• What to produce:
Extract every line below that contains the word "will".

****

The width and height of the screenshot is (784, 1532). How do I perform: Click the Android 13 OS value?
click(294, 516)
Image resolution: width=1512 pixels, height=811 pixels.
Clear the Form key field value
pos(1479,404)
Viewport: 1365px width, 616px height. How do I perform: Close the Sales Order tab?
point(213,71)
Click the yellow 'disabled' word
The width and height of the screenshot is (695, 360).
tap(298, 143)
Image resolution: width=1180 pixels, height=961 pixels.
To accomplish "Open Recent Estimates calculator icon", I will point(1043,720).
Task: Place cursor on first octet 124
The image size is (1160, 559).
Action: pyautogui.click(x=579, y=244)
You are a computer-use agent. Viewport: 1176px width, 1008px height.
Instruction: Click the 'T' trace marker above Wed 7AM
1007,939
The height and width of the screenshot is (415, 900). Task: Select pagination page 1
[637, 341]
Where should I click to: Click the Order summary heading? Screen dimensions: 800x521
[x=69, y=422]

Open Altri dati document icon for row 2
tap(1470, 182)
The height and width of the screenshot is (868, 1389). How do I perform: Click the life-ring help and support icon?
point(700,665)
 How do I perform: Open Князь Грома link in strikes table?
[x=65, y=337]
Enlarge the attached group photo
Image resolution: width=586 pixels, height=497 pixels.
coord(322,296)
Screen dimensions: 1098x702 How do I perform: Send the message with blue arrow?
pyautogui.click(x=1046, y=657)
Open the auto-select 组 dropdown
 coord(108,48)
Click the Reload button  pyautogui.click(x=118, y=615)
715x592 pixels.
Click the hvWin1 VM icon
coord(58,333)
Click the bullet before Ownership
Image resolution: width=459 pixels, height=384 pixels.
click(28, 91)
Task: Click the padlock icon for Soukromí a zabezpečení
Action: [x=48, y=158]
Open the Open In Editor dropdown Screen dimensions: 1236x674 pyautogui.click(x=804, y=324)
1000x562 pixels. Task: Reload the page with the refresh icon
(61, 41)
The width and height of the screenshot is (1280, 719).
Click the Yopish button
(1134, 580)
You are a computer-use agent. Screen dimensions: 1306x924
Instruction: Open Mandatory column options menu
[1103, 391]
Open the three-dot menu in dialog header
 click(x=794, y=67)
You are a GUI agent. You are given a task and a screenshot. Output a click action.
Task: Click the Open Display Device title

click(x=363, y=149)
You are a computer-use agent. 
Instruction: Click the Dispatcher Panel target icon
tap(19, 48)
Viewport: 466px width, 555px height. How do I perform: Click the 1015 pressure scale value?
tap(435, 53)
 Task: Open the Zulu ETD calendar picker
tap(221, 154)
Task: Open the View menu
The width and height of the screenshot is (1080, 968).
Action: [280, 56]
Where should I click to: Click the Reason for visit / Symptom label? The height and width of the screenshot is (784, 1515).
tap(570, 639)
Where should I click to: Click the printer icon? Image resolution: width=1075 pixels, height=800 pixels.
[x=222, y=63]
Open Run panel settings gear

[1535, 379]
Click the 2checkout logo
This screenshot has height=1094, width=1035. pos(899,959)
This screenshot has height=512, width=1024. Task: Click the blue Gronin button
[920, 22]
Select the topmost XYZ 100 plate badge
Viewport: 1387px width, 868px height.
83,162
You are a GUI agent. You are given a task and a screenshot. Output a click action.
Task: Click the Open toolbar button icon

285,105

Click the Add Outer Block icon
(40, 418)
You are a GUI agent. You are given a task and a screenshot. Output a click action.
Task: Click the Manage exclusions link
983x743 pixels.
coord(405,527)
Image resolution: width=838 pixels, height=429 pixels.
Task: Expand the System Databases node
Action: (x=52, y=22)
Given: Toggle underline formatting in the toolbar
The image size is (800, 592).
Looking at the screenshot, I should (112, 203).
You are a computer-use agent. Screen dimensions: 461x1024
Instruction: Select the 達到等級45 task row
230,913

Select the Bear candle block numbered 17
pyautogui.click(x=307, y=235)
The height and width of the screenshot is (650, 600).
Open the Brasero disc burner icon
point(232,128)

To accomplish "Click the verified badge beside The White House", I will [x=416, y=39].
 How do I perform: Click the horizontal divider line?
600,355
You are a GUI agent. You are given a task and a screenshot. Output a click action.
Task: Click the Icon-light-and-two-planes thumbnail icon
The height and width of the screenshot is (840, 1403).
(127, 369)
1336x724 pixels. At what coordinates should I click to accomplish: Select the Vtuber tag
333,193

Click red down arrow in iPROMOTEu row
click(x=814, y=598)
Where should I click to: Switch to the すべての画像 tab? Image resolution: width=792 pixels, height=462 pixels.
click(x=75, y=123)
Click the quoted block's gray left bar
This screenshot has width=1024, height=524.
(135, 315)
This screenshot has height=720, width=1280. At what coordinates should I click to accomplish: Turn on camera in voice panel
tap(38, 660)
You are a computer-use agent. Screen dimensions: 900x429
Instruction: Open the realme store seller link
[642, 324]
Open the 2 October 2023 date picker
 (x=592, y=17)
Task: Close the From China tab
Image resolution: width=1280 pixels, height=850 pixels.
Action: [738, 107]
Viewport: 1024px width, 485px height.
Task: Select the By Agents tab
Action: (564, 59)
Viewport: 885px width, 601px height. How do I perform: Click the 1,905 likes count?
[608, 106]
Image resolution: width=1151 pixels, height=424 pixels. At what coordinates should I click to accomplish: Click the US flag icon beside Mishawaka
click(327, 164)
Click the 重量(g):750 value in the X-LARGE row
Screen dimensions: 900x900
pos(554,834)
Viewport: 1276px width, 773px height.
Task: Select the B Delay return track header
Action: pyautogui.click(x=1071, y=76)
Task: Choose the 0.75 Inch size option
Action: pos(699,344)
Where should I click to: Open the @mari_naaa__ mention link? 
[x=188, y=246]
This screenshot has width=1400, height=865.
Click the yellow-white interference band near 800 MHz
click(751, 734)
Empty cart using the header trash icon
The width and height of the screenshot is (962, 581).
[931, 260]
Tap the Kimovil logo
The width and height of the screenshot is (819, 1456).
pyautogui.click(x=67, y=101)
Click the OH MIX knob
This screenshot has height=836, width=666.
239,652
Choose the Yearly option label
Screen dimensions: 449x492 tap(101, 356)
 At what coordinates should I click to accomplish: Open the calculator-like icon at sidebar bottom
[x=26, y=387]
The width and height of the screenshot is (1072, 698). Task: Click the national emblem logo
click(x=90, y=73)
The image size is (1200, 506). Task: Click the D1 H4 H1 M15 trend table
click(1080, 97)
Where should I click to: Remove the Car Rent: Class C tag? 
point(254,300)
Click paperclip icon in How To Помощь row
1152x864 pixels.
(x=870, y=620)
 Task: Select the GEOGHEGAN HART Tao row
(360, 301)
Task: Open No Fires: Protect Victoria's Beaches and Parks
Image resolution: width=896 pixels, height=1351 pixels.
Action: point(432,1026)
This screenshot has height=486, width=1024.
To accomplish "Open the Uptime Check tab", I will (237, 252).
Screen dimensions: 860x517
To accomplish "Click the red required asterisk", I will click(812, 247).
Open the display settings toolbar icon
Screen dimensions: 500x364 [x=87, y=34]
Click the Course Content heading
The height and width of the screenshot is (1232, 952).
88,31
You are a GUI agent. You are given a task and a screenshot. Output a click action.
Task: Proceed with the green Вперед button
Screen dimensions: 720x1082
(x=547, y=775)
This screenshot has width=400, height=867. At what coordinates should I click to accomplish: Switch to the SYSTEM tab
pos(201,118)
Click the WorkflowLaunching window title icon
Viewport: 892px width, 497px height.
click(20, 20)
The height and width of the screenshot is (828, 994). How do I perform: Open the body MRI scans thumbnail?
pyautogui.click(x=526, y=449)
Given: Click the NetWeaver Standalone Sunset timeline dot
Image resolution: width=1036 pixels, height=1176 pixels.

****

• Output below:
To accomplish "Open Recent Estimates calculator icon", I will point(1043,720).
To accomplish "Click the verified badge beside The White House", I will [x=416, y=39].
To accomplish "Open the Uptime Check tab", I will (237, 252).
To accomplish "Click the red required asterisk", I will click(812, 247).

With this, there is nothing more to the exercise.